RACHEL MARTIN, HOST:
Now to another complicated diplomatic relationship. This past week, President Obama began the process of normalizing relations between the U.S. and Cuba. And that has many dreaming of future travel plans, soaking up the sun on a warm Cuban beach while sipping a real mojito.
In truth, that's not likely to happen for quite a while. But NPR's David Schaper reports those with longtime ties to Cuba are already thinking about the possibilities this new deal might bring.
DAVID SCHAPER, BYLINE: Tom Popper has fought long and hard for an end to the U.S. ban on travel to Cuba. And he's seen his hopes rise and fall with the ebb and flow of Cuban-American relations over the last couple of decades. So to say that President Obama's announcement on Wednesday was a bit of a shock is an understatement.
TOM POPPER: When I first heard the news on my way to the office that morning, I almost drove off the road.
SCHAPER: Popper is the president of the New York-based people-to-people travel company Insight Cuba.
POPPER: It's wonderful news for the U.S., for travelers, for business interests, for relations between the two countries.
SCHAPER: Popper sees a greater opportunity for educational and cultural exchanges between the two countries. But he cautions that some restrictions, including a ban on travel to Cuba strictly for tourism, will remain in place. Still, Eben Peck of the American Society of Travel Agents calls the agreement announced this week a step in the direct direction.
EBEN PECK: It's going to mean more business for our members who participate in the Cuban market.
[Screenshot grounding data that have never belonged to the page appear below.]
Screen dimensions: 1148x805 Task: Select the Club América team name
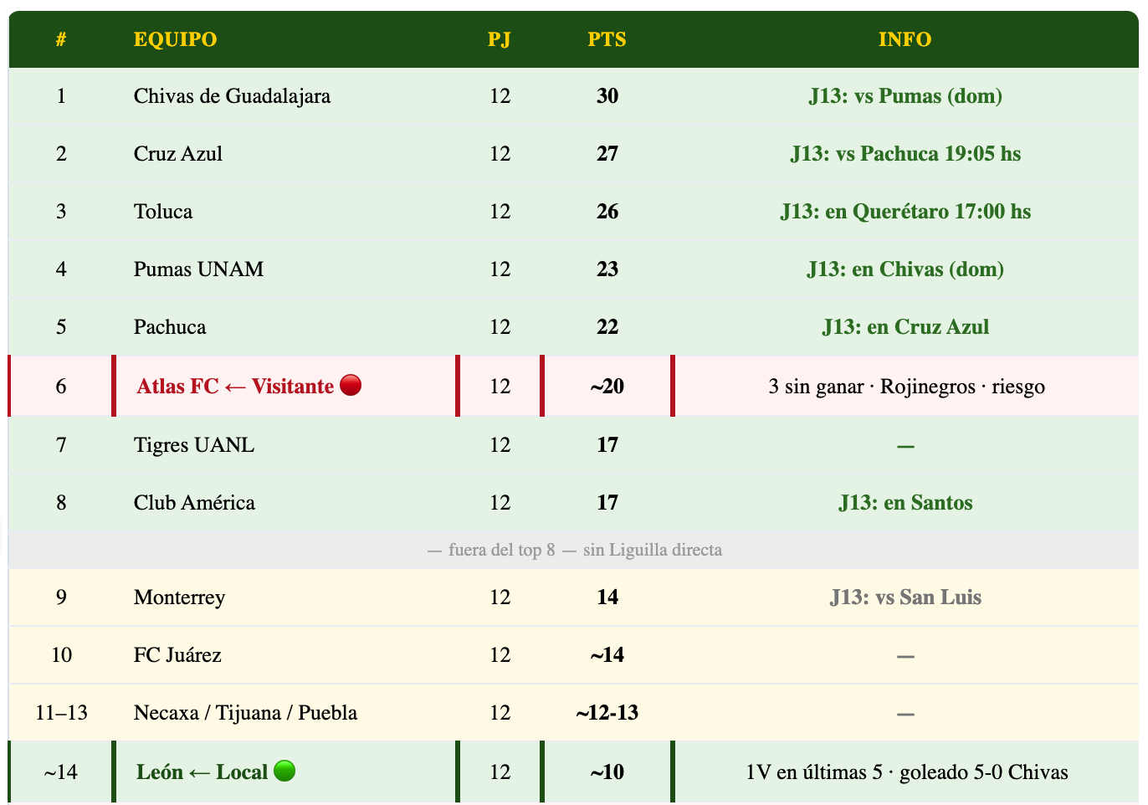(194, 503)
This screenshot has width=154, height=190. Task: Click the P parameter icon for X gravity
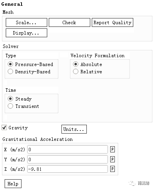113,149
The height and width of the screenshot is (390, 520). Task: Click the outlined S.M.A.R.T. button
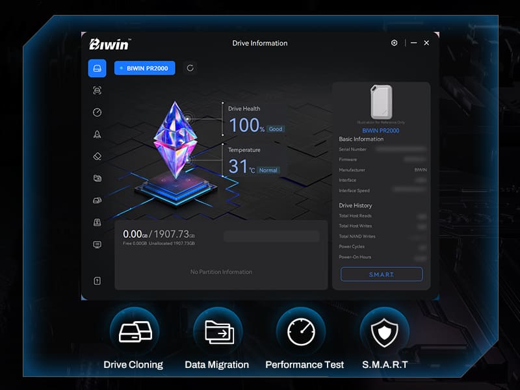click(x=382, y=274)
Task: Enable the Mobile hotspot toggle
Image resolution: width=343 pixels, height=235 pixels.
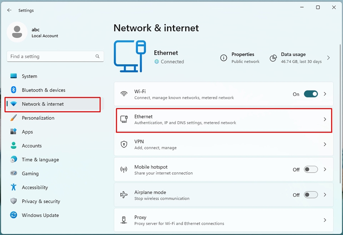Action: pos(310,169)
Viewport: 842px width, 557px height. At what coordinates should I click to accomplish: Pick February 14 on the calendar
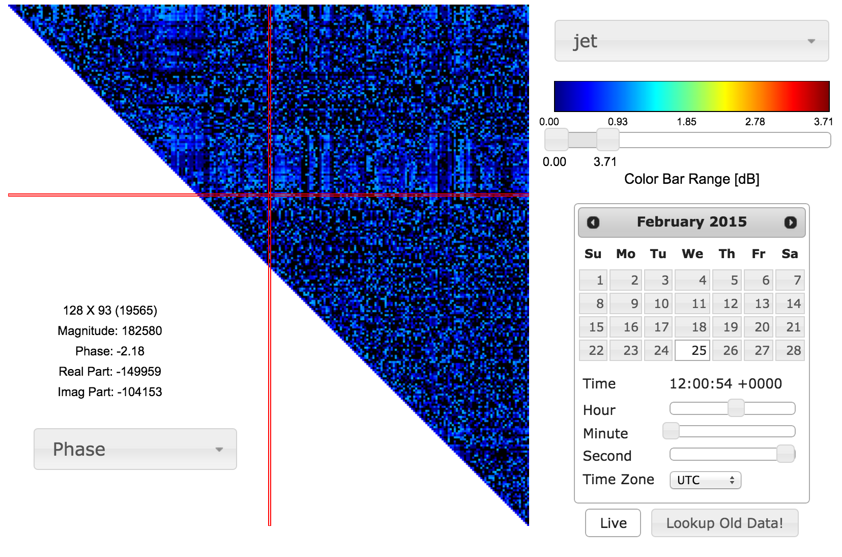point(790,303)
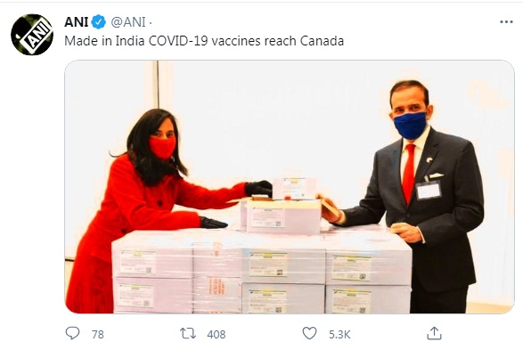Open the tweet text about Made in India vaccines
Viewport: 523px width, 350px height.
click(204, 41)
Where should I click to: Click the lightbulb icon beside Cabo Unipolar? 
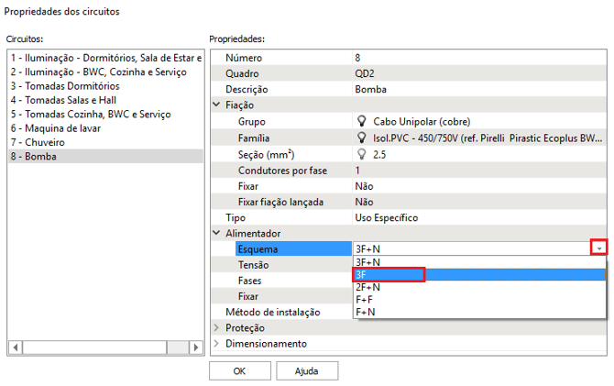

But the full benefits of freedom to travel to Cuba is not going to be felt until the travel ban is lifted in entirety.
SCHAPER: Right now, only charter flights are able to fly between the U.S. and Cuba. Cruise ship companies, such as Carnival, say Cuba presents some exciting possibilities, but note there are some infrastructure issues that need to be addressed. There are a handful of international chain hotels in Cuba, but far too few to handle large volumes of U.S. tourists. And here's something American travelers won't be able to find at all in Cuba - a Starbucks.
ACHY OBEJAS: And no, they won't. There's nothing like this in Cuba and there actually won't be for a very, very long time.
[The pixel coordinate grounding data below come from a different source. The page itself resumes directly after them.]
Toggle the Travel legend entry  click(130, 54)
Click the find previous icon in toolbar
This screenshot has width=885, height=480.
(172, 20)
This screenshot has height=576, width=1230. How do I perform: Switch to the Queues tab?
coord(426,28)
SCHAPER: Achy Obejas is a writer who was born in Cuba. She is talking about her home country in a Starbucks on Chicago's south side.
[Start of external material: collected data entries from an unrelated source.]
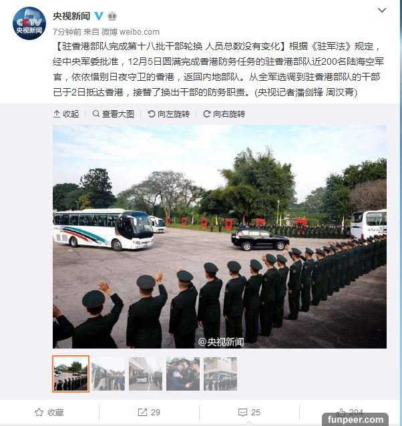The image size is (402, 426).
Task: Open comments via speech bubble 25
Action: (249, 413)
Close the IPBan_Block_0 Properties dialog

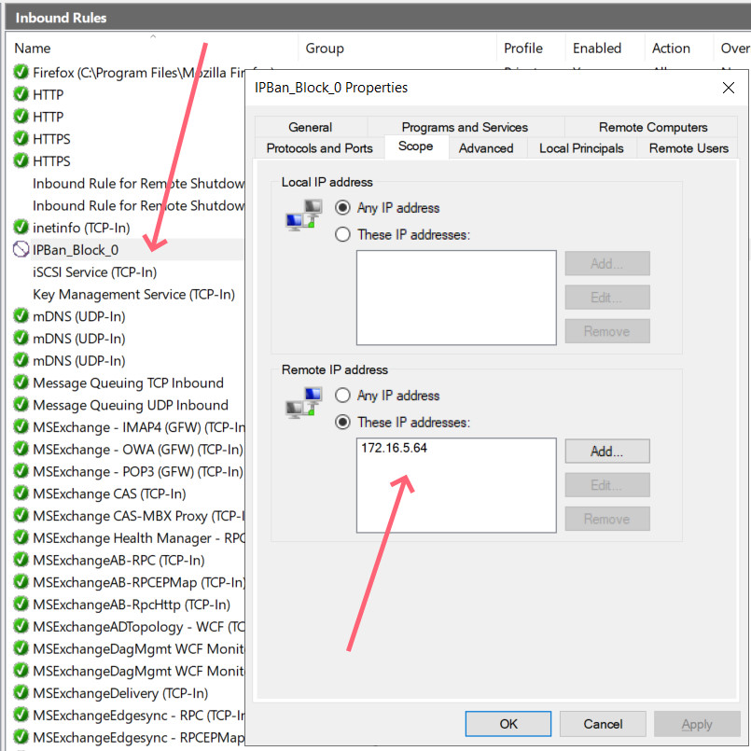(728, 88)
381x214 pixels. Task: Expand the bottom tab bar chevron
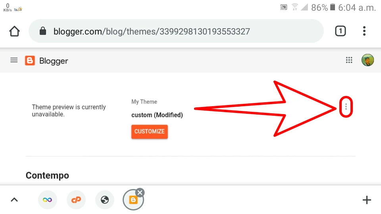[x=14, y=200]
OBEJAS: Because for there to be a Starbucks or a McDonald's or any kind of American business of this nature, the embargo has to be lifted. And these new policy changes do not affect the embargo.
SCHAPER: But Obejas says the agreement to begin to normalize relations is huge because it finally starts the conversation about eventually ending the trade embargo, which she says is critical to Cuba's future. The first step, she says, is making it easier to travel between the two countries. And Obejas should know. She's lived for extended periods of time in Cuba and has spent much of her adult life traveling back and forth.
OBEJAS: It is a bit of a nightmare. You need a license. You have to ask permission. You have to join a group. You have to do something. It's not like just getting on a plane and going to the Bahamas. You actually have to go through some, you know, BS.
SCHAPER: Along with freer travel to and from Cuba, there will being an easing of banking restrictions so American travelers, for the first time, will be able to use credit and debit cards in Cuba. And they won't have to carry large sums of cash. That could actually free up American visitors to spend more, and it would help Cuban businesses. But the bottom line for Obejas is this.
OBEJAS: That Cuba will cease to be special in about, you know, five or six years. That it will just be one more country in the Caribbean to which you can access, which sounds banal but is actually wonderful to not be an outlier, to not be this dark, forbidden place.
SCHAPER: In other words, normal. Obejas says the easing of travel restrictions will reconnect families, create economic and educational opportunities and encourage those Cubans who do leave the island nation to go back. David Schaper, NPR News, Chicago.